> What the task requires: Copy out the data from the line that contains "Given: Check the 'Click on link Contact' step" through the line that contains "Action: click(x=559, y=376)", changing "gear icon" to "cog icon" and leaving everything else the same.

> Listing:
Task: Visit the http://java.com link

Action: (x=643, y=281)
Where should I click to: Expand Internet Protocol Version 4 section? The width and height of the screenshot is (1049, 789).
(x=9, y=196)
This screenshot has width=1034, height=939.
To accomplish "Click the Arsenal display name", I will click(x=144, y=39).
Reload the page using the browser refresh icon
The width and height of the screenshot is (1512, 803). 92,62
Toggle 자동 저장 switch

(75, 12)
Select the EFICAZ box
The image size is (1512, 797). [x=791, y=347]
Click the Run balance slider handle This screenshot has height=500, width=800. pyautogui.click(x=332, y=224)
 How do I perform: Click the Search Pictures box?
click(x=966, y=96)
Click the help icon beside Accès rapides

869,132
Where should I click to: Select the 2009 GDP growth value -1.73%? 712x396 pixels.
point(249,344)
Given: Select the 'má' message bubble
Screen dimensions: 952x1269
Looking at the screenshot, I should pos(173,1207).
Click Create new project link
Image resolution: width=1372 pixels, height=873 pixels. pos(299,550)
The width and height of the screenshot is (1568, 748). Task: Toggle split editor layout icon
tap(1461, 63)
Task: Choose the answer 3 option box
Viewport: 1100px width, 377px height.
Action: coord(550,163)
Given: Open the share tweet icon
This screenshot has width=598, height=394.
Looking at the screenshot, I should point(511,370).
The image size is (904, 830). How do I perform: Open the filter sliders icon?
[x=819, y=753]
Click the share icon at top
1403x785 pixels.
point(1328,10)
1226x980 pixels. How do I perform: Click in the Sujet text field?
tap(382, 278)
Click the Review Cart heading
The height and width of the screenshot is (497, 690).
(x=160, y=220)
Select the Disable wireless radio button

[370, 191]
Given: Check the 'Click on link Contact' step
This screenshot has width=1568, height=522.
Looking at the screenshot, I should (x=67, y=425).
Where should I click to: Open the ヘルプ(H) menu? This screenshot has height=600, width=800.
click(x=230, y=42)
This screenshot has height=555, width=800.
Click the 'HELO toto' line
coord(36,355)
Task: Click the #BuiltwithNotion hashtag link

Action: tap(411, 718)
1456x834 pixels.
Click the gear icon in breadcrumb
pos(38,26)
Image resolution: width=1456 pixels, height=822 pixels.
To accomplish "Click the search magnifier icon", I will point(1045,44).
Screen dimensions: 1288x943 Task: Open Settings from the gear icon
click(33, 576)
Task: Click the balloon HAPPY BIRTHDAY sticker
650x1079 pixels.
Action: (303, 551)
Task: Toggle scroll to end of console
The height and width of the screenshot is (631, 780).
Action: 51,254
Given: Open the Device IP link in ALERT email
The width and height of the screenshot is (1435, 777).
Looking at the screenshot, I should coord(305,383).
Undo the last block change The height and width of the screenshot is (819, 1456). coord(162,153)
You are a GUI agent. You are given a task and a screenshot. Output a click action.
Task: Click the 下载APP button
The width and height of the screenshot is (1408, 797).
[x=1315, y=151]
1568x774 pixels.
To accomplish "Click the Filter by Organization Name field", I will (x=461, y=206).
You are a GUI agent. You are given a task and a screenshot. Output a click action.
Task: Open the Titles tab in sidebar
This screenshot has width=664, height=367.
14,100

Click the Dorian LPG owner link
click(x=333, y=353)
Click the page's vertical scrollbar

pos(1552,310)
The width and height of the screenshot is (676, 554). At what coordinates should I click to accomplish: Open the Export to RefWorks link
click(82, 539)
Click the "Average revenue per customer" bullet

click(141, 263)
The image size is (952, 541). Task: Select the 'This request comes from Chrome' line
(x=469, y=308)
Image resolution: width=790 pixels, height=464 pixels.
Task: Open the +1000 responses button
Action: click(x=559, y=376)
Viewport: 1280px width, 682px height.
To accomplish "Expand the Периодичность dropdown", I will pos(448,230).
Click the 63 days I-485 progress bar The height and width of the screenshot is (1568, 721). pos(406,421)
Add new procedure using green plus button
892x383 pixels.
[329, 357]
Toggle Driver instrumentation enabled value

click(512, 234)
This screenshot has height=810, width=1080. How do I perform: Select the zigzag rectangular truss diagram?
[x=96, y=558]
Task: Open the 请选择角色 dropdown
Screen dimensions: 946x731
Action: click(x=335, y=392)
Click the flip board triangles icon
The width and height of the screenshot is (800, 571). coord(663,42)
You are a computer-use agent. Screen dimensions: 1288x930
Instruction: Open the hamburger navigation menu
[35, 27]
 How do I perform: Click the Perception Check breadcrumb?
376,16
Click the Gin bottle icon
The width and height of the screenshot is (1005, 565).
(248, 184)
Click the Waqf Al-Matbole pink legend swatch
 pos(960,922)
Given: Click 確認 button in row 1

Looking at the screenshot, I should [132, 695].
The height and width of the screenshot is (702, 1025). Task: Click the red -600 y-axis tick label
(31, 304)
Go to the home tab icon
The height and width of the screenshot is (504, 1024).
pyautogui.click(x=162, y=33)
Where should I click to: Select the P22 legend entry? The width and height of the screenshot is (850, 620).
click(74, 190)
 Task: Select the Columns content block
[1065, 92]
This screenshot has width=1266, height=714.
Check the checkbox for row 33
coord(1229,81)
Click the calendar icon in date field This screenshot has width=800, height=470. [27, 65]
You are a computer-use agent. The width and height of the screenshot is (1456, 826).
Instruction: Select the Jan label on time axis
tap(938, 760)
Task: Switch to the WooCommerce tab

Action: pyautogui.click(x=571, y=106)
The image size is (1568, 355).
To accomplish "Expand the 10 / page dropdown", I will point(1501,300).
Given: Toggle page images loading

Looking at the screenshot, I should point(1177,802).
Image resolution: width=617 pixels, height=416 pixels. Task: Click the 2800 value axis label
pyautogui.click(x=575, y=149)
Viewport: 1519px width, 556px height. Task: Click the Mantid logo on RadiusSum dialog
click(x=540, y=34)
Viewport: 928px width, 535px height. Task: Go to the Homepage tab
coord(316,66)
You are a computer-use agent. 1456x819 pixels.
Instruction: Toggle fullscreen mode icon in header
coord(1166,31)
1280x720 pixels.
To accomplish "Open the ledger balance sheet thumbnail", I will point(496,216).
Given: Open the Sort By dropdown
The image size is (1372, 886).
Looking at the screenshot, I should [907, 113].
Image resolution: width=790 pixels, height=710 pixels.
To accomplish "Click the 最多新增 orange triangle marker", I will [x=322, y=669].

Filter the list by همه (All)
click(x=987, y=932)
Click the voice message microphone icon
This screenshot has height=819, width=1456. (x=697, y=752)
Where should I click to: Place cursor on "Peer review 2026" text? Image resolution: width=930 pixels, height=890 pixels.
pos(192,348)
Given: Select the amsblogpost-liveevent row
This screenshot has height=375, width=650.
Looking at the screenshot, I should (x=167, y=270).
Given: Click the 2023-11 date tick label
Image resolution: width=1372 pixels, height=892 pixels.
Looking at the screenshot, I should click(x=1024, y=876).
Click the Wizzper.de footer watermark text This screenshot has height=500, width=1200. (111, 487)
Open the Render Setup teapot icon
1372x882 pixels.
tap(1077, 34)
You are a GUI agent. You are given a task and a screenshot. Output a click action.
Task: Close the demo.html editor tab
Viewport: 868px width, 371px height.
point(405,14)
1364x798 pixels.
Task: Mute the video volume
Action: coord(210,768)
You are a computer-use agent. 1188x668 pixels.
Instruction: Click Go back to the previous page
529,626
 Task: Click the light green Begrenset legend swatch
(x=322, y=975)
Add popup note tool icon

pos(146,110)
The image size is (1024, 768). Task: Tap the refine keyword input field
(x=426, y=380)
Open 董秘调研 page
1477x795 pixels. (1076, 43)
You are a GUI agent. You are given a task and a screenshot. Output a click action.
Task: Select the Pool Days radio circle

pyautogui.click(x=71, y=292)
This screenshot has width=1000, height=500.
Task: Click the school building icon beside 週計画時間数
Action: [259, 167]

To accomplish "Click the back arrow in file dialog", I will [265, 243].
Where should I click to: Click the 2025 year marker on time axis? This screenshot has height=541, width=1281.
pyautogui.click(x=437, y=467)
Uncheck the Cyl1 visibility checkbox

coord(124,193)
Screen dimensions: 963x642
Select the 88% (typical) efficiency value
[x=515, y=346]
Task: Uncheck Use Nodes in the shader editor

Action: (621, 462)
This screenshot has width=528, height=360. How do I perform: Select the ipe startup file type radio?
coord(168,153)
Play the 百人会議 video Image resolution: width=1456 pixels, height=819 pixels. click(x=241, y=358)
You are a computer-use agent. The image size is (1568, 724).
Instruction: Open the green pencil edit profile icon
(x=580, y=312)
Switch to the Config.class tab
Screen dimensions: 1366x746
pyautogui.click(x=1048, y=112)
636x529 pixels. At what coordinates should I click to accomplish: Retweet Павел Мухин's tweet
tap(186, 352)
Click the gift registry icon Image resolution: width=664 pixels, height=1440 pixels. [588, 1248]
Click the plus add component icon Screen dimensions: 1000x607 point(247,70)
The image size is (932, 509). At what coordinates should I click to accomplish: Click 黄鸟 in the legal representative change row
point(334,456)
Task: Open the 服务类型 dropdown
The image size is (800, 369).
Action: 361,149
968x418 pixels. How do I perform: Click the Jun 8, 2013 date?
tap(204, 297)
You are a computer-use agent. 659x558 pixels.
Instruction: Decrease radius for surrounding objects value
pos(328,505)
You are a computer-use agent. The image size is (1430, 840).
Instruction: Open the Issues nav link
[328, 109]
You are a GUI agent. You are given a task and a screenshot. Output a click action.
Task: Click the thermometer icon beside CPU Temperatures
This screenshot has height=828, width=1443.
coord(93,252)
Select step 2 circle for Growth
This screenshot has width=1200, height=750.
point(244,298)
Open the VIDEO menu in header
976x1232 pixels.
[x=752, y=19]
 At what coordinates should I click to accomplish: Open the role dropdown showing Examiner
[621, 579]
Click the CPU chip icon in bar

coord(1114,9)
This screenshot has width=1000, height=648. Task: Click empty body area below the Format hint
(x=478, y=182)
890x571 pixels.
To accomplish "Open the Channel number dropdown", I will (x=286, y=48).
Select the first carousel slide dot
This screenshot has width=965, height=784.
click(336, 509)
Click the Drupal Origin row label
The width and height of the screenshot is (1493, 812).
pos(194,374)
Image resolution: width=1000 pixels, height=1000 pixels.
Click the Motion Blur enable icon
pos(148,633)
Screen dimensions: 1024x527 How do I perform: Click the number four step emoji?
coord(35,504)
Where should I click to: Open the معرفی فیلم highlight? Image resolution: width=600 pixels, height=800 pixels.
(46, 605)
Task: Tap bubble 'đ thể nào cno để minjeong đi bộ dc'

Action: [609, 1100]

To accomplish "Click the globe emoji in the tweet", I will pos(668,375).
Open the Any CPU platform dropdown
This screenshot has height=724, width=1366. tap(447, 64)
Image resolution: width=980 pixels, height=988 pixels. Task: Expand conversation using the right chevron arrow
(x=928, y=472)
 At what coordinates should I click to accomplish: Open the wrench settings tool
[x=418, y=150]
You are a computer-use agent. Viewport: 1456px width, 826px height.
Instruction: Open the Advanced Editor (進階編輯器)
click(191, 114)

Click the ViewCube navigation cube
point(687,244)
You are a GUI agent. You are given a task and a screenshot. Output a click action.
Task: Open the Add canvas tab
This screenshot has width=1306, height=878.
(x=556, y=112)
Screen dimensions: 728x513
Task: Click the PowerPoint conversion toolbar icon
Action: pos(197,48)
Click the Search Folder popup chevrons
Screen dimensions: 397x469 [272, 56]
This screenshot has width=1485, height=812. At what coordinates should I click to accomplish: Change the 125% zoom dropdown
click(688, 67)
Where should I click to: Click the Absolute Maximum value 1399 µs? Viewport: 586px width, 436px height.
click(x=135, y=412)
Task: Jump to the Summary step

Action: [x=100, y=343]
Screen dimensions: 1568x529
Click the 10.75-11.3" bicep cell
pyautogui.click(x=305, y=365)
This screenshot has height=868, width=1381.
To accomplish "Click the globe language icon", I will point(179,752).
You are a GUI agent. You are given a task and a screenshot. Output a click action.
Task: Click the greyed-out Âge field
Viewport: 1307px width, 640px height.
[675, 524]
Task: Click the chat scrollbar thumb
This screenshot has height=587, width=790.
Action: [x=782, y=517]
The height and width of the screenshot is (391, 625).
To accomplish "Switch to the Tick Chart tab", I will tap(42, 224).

> Finished task:
Given: Check the 'Click on link Contact' step
This screenshot has width=1568, height=522.
Looking at the screenshot, I should (x=67, y=425).
Where should I click to: Open the ヘルプ(H) menu? This screenshot has height=600, width=800.
click(x=230, y=42)
This screenshot has height=555, width=800.
Click the 'HELO toto' line
coord(36,355)
Task: Click the #BuiltwithNotion hashtag link

Action: tap(411, 718)
1456x834 pixels.
Click the cog icon in breadcrumb
pos(38,26)
Image resolution: width=1456 pixels, height=822 pixels.
To accomplish "Click the search magnifier icon", I will point(1045,44).
Screen dimensions: 1288x943 Task: Open Settings from the cog icon
click(33, 576)
Task: Click the balloon HAPPY BIRTHDAY sticker
650x1079 pixels.
Action: (303, 551)
Task: Toggle scroll to end of console
The height and width of the screenshot is (631, 780).
Action: 51,254
Given: Open the Device IP link in ALERT email
The width and height of the screenshot is (1435, 777).
Looking at the screenshot, I should coord(305,383).
Undo the last block change The height and width of the screenshot is (819, 1456). coord(162,153)
You are a GUI agent. You are given a task and a screenshot. Output a click action.
Task: Click the 下载APP button
The width and height of the screenshot is (1408, 797).
[x=1315, y=151]
1568x774 pixels.
To accomplish "Click the Filter by Organization Name field", I will (x=461, y=206).
You are a GUI agent. You are given a task and a screenshot. Output a click action.
Task: Open the Titles tab in sidebar
This screenshot has width=664, height=367.
14,100

Click the Dorian LPG owner link
click(x=333, y=353)
Click the page's vertical scrollbar

pos(1552,310)
The width and height of the screenshot is (676, 554). At what coordinates should I click to accomplish: Open the Export to RefWorks link
click(82, 539)
Click the "Average revenue per customer" bullet

click(141, 263)
The image size is (952, 541). Task: Select the 'This request comes from Chrome' line
(x=469, y=308)
Image resolution: width=790 pixels, height=464 pixels.
Task: Open the +1000 responses button
Action: click(x=559, y=376)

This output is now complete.